Questi bizzarri ma estremamente informativi scambi dialogici costituiscono il fulcro dell’intero episodio, concepito (è il caso di dirlo) in modo speculare al precedente. Se il pilot si costruisce infatti intorno al “non – sapere” di Steven circa gli eventi e i personaggi che si susseguono freneticamente, offrendo una narrazione volutamente monca per portare lo spettatore a condividere la stessa confusione provata dal protagonista, quello che il secondo capitolo offre è proprio il “sapere” agognato che permette di iniziare a gettar luce sugli eventi.
Molti sono infatti i tasselli slegati del primo episodio che già da ora trovano un loro posizionamento: da Marc che chiarifica il modo in cui lui e Steven sono legati al dio Khonshu si passa a Layla che fornisce notizie sul passato di Marc, per arrivare infine allo stesso villain Arthur Farrow che comunque non resiste alla tentazione di rivelare un po’ della sua storia e del suo piano.
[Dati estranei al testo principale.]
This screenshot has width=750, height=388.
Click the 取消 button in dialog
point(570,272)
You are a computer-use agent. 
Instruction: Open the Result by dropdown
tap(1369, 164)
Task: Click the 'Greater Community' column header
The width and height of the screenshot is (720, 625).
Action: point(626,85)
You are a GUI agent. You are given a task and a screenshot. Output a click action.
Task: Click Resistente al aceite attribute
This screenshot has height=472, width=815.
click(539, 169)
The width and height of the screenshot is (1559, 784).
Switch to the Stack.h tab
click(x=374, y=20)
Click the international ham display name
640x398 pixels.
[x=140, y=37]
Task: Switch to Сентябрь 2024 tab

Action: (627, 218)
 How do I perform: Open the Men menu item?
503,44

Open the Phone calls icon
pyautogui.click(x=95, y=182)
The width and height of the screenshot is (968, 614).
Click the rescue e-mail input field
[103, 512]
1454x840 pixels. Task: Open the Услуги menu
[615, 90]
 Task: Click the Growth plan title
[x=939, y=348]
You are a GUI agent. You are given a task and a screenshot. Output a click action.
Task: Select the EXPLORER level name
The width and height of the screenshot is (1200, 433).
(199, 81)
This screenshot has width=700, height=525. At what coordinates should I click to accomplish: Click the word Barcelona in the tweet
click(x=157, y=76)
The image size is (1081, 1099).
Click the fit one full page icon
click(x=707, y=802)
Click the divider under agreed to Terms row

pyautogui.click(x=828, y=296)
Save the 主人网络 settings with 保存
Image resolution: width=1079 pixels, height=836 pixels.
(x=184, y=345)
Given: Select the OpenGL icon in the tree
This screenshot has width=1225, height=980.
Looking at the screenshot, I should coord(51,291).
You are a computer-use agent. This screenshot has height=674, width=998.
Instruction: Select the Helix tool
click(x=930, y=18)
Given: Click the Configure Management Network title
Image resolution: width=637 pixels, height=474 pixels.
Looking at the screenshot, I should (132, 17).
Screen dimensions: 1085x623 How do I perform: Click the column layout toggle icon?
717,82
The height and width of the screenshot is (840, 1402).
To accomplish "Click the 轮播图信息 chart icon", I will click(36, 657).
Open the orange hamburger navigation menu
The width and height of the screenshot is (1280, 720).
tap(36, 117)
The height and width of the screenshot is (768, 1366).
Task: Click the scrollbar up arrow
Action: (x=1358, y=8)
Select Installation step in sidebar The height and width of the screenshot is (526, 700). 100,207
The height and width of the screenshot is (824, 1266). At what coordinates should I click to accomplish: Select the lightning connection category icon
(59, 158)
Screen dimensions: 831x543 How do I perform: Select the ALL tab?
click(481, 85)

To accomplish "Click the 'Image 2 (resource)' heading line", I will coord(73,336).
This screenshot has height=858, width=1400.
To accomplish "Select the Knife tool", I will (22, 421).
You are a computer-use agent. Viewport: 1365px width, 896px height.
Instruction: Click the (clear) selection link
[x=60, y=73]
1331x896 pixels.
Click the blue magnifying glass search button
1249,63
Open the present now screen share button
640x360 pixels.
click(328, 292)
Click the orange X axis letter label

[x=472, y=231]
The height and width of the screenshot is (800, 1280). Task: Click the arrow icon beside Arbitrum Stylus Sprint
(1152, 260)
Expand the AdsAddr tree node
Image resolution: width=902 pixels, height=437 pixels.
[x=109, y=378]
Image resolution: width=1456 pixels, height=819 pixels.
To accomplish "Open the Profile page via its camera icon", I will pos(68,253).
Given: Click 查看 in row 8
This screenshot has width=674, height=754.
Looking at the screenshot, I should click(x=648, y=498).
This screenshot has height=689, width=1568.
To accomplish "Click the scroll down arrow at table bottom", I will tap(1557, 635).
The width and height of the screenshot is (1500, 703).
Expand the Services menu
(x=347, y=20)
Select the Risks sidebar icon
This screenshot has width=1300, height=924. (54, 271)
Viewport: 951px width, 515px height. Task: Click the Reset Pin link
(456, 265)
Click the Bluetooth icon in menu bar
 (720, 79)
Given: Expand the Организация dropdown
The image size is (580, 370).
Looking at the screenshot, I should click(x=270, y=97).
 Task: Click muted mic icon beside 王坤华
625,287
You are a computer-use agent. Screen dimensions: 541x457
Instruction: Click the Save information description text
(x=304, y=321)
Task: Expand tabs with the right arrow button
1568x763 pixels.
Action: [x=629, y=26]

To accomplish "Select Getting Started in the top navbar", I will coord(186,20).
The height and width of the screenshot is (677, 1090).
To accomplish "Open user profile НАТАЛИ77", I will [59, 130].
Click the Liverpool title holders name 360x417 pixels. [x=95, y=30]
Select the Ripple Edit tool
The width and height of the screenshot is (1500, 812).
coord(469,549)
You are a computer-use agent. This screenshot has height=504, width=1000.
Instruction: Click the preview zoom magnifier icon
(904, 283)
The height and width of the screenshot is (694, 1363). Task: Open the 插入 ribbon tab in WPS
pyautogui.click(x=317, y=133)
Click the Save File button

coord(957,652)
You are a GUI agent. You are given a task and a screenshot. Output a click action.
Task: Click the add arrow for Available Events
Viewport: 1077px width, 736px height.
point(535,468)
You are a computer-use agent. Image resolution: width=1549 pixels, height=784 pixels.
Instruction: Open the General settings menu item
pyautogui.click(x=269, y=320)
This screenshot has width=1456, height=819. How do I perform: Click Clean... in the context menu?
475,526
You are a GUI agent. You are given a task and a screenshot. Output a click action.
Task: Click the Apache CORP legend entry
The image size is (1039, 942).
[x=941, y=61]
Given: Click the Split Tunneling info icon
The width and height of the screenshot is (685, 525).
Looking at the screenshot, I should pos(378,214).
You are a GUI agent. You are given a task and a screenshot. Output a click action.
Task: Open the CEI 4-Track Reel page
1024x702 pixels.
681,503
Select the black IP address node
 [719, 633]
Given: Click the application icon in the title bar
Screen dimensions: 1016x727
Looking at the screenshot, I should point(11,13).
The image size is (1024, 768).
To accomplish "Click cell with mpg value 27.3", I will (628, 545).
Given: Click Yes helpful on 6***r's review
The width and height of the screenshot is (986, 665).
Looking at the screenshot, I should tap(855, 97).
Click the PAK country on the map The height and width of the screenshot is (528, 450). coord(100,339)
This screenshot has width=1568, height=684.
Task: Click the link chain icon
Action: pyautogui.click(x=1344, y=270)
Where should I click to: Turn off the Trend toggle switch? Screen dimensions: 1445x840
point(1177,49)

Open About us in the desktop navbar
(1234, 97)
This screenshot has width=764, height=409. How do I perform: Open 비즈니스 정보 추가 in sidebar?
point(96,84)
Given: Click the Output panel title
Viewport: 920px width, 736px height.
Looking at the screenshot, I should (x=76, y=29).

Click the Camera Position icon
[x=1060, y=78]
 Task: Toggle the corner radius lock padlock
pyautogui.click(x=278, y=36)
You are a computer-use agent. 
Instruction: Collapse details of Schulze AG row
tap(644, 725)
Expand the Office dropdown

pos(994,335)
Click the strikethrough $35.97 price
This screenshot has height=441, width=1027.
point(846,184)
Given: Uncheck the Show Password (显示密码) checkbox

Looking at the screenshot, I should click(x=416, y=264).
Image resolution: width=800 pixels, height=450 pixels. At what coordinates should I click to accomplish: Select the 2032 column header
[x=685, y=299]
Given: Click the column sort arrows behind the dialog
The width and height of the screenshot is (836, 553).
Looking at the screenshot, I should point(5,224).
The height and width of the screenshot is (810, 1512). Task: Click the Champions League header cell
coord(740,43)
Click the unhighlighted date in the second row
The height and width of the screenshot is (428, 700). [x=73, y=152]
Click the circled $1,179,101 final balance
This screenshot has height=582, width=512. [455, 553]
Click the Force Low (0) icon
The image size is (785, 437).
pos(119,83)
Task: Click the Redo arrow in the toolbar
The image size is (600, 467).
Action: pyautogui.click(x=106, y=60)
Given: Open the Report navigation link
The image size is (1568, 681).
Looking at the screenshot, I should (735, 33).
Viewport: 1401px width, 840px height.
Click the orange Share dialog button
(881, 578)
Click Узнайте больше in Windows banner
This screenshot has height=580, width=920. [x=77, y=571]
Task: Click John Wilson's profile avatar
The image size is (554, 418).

Questo secondo episodio più che occuparsi di portare avanti le vicende terminate nel primo sembra allora volerne essere in qualche modo una loro spiegazione e corretto inquadramento, il che evidenzia come forse Moon Knight – dopo quel folle pilot – cerchi di assestarsi su sentieri più conosciuti agli spettatori di casa Marvel e vada a ritrovare una linearità narrativa tale per cui chiunque possa riuscire a seguire con relativa facilità gli eventi esposti e non rischi di perdere pezzi per strada.

L’urgenza di chiarificare scopi e relazioni tra i vari personaggi sembra tradire l’intenzione della serie di voler tranquillizzare tutti quegli spettatori che potrebbero sentirsi disorientati dal pilot adrenalinico e volutamente confusionario. I vari spiegoni sembrano rassicurare tra le righe che anche questa storia, a prima vista così inusuale, si svolge alla fine secondo i soliti pattern e ruota intorno a temi e figure con cui siamo già in perfetta confidenza: abbiamo il villain che espone i suoi deliri di onnipotenza; la partner amorosa che per quanto ci si provi non si riesce a tenere fuori dalle situazioni di pericolo; gli sgherri e mostri magici vari meno potenti del cattivo principale ma resistenti abbastanza per poter mettere in scena combattimi articolati e a forte impatto visivo, e via dicendo.
Mr. Knight, la versione psicopatica del colonnello Sanders
Se in questo secondo episodio si riserva quindi più tempo a schiarire le idee a Steven che non a mostrarcelo impegnato in scene d’azione, il finale (quasi a volerci ricompensarci per la pazienza) non manca di momenti spettacolari. Memorabile è l’apparizione di Mr. Knight, caratterizzato in modo decisamente più scherzoso rispetto alla sua controparte fumettistica.

A sorpresa il Mr. Knight del MCU altri non è che la versione ‘super’ ed eccentrica dello stesso Steven, e le brevi scene in cui appare sono piene di gag sulla sua maldestria ad usare i super poteri che inaspettatamente si ritrova. Se pure la goffaggine e le battute di spirito che rendono Mr. Knight «la versione psicopatica del colonnello Sanders» (come lo definisce lo stesso Marc) a primo impatto possono stranire, il personaggio è apparso per così poco tempo che è impossibile potersi ancora esprimere su di lui. Al momento, è sicuramente da apprezzare l’operazione della Marvel di voler aggiungere altra carne al fuoco per i prossimi episodi complicando ulteriormente il già intricato conflitto tra le diverse personalità e alter ego che si alternano nel corpo di Steven.

Il cambio di rotta più interessante si ha forse nel finale, in cui è Marc Spector ad assumere il pieno controllo del corpo (come nei fumetti) mentre Steven viene confinato al riflesso negli specchi, relegato al ruolo di mero osservatore esterno. Questo cambio di identità – nascostoci nel primo episodio e anelato da Marc per tutto il secondo – sembra promettere molto per il futuro: Steven (e noi con lui) siamo finalmente messi in condizione di poter assistere alle assurde vicende che accadono a Marc e di cui finora non ne abbiamo assaporato che poche e sparse briciole.
L’impressione generale che si ha allora di questo secondo episodio è che sia stato concepito per svolgere una funzione complementare al pilot e che entrambi servano da prologo per porre le basi per quello che deve ancora venire. In altri termini, solo ora lo spettatore dispone di tutte le competenze necessarie per entrare nel vivo della vicenda e sapersi muovere nell’inedito mondo di Moon Knight che è ancora di là da esplorare.